:: Task to carry out ::
Copy out the entries below, replacing "Instruction" with "Command" and keeping everything else unchanged.

:: Data for this task ::

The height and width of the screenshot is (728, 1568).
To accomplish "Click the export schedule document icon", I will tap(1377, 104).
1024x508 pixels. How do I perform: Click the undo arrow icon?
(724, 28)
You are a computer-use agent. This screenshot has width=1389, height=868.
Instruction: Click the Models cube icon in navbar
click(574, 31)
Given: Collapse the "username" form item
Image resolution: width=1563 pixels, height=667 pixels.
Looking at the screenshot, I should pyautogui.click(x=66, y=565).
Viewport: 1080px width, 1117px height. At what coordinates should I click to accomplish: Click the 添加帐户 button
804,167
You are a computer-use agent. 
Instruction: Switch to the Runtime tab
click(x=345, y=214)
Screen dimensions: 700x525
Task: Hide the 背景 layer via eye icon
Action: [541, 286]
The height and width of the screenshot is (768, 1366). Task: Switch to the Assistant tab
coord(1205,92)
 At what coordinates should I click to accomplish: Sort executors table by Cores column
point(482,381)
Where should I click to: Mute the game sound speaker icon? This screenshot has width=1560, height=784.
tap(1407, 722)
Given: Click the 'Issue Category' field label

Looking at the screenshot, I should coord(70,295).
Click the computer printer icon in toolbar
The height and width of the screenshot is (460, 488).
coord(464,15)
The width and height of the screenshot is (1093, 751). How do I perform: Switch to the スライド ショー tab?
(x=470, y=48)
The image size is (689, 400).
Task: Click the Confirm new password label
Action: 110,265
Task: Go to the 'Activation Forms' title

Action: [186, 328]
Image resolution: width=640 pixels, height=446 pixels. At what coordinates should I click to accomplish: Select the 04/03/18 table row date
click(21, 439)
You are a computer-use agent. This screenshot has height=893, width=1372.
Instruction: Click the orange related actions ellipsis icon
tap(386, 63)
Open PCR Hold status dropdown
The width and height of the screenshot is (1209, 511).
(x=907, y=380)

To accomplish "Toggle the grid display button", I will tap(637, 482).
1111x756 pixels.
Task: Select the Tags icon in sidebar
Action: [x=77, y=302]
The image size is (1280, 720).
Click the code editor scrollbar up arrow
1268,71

:: Solution to this exercise ::
The height and width of the screenshot is (728, 1568).
To accomplish "Click the export schedule document icon", I will tap(1377, 104).
1024x508 pixels. How do I perform: Click the undo arrow icon?
(724, 28)
You are a computer-use agent. This screenshot has width=1389, height=868.
Command: Click the Models cube icon in navbar
click(574, 31)
Given: Collapse the "username" form item
Image resolution: width=1563 pixels, height=667 pixels.
Looking at the screenshot, I should pyautogui.click(x=66, y=565).
Viewport: 1080px width, 1117px height. At what coordinates should I click to accomplish: Click the 添加帐户 button
804,167
You are a computer-use agent. 
Command: Switch to the Runtime tab
click(x=345, y=214)
Screen dimensions: 700x525
Task: Hide the 背景 layer via eye icon
Action: [541, 286]
The height and width of the screenshot is (768, 1366). Task: Switch to the Assistant tab
coord(1205,92)
 At what coordinates should I click to accomplish: Sort executors table by Cores column
point(482,381)
Where should I click to: Mute the game sound speaker icon? This screenshot has width=1560, height=784.
tap(1407, 722)
Given: Click the 'Issue Category' field label

Looking at the screenshot, I should coord(70,295).
Click the computer printer icon in toolbar
The height and width of the screenshot is (460, 488).
coord(464,15)
The width and height of the screenshot is (1093, 751). How do I perform: Switch to the スライド ショー tab?
(x=470, y=48)
The image size is (689, 400).
Task: Click the Confirm new password label
Action: 110,265
Task: Go to the 'Activation Forms' title

Action: [186, 328]
Image resolution: width=640 pixels, height=446 pixels. At what coordinates should I click to accomplish: Select the 04/03/18 table row date
click(21, 439)
You are a computer-use agent. This screenshot has height=893, width=1372.
Command: Click the orange related actions ellipsis icon
tap(386, 63)
Open PCR Hold status dropdown
The width and height of the screenshot is (1209, 511).
(x=907, y=380)

To accomplish "Toggle the grid display button", I will tap(637, 482).
1111x756 pixels.
Task: Select the Tags icon in sidebar
Action: [x=77, y=302]
The image size is (1280, 720).
Click the code editor scrollbar up arrow
1268,71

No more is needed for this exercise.